YOUR INSTRUCTIONS | Nothing less than an exact copy of all the records is required.
# # #
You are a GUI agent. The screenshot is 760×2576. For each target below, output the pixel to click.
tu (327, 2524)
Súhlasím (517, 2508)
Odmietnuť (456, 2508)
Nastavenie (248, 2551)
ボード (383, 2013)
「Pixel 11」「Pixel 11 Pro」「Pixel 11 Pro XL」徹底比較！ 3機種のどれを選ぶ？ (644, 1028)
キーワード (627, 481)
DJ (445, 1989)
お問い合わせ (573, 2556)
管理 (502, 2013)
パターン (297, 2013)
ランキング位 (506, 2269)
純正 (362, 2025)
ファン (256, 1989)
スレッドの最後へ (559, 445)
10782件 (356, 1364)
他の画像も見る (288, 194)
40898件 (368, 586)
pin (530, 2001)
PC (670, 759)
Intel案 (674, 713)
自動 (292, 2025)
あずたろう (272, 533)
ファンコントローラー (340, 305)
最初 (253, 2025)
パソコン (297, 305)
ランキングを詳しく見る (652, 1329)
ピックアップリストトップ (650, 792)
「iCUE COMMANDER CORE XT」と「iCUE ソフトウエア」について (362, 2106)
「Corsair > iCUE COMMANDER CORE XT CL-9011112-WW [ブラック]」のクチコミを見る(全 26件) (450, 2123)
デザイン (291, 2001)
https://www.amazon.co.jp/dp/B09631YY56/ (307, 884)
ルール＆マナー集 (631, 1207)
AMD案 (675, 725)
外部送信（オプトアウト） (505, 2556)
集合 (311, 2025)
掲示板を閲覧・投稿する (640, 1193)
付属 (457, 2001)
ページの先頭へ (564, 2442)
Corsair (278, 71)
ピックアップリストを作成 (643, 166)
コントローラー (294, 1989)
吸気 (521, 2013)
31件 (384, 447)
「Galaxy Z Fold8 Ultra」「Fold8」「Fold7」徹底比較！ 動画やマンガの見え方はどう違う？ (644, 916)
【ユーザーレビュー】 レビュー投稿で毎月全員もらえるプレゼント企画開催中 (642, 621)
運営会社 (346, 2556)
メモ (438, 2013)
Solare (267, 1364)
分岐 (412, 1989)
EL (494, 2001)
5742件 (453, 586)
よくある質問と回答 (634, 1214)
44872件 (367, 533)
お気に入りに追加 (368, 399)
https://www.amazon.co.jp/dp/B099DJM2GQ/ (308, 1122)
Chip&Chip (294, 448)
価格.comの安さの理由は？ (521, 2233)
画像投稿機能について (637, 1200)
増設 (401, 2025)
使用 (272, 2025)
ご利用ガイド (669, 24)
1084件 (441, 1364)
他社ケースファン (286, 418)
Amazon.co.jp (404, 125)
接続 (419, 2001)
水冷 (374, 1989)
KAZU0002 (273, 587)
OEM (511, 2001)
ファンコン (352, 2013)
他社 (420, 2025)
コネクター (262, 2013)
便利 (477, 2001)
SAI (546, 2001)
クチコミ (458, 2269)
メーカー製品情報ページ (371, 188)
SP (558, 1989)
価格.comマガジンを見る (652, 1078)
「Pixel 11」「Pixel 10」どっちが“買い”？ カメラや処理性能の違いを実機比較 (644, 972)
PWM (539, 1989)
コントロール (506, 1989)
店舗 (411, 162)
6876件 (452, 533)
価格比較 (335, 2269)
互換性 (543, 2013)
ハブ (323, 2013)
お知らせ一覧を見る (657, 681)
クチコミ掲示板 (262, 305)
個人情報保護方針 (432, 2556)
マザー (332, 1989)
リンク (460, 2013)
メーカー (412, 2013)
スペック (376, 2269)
# # #
SOLUTION TO THE EXERCISE |
You are a GUI agent. The screenshot is 760×2576. For each target below, output the pixel to click.
tu (327, 2524)
Súhlasím (517, 2508)
Odmietnuť (456, 2508)
Nastavenie (248, 2551)
ボード (383, 2013)
「Pixel 11」「Pixel 11 Pro」「Pixel 11 Pro XL」徹底比較！ 3機種のどれを選ぶ？ (644, 1028)
キーワード (627, 481)
DJ (445, 1989)
お問い合わせ (573, 2556)
管理 (502, 2013)
パターン (297, 2013)
ランキング位 (506, 2269)
純正 (362, 2025)
ファン (256, 1989)
スレッドの最後へ (559, 445)
10782件 (356, 1364)
他の画像も見る (288, 194)
40898件 (368, 586)
pin (530, 2001)
PC (670, 759)
Intel案 (674, 713)
自動 (292, 2025)
あずたろう (272, 533)
ファンコントローラー (340, 305)
最初 (253, 2025)
パソコン (297, 305)
ランキングを詳しく見る (652, 1329)
ピックアップリストトップ (650, 792)
「iCUE COMMANDER CORE XT」と「iCUE ソフトウエア」について (362, 2106)
「Corsair > iCUE COMMANDER CORE XT CL-9011112-WW [ブラック]」のクチコミを見る(全 26件) (450, 2123)
デザイン (291, 2001)
https://www.amazon.co.jp/dp/B09631YY56/ (307, 884)
ルール＆マナー集 (631, 1207)
AMD案 (675, 725)
外部送信（オプトアウト） (505, 2556)
集合 (311, 2025)
掲示板を閲覧・投稿する (640, 1193)
付属 (457, 2001)
ページの先頭へ (564, 2442)
Corsair (278, 71)
ピックアップリストを作成 (643, 166)
コントローラー (294, 1989)
吸気 (521, 2013)
31件 (384, 447)
「Galaxy Z Fold8 Ultra」「Fold8」「Fold7」徹底比較！ 動画やマンガの見え方はどう違う？ (644, 916)
【ユーザーレビュー】 レビュー投稿で毎月全員もらえるプレゼント企画開催中 (642, 621)
運営会社 (346, 2556)
メモ (438, 2013)
Solare (267, 1364)
分岐 (412, 1989)
EL (494, 2001)
5742件 (453, 586)
よくある質問と回答 (634, 1214)
44872件 (367, 533)
お気に入りに追加 (368, 399)
https://www.amazon.co.jp/dp/B099DJM2GQ/ (308, 1122)
Chip&Chip (294, 448)
価格.comの安さの理由は？ (521, 2233)
画像投稿機能について (637, 1200)
増設 (401, 2025)
使用 (272, 2025)
ご利用ガイド (669, 24)
1084件 (441, 1364)
他社ケースファン (286, 418)
Amazon.co.jp (404, 125)
接続 (419, 2001)
水冷 (374, 1989)
KAZU0002 (273, 587)
OEM (511, 2001)
ファンコン (352, 2013)
他社 (420, 2025)
コネクター (262, 2013)
便利 (477, 2001)
SAI (546, 2001)
クチコミ (458, 2269)
メーカー製品情報ページ (371, 188)
SP (558, 1989)
価格.comマガジンを見る (652, 1078)
「Pixel 11」「Pixel 10」どっちが“買い”？ カメラや処理性能の違いを実機比較 (644, 972)
PWM (539, 1989)
コントロール (506, 1989)
店舗 (411, 162)
6876件 (452, 533)
価格比較 (335, 2269)
互換性 (543, 2013)
ハブ (323, 2013)
お知らせ一覧を見る (657, 681)
クチコミ掲示板 (262, 305)
個人情報保護方針 (432, 2556)
マザー (332, 1989)
リンク (460, 2013)
メーカー (412, 2013)
スペック (376, 2269)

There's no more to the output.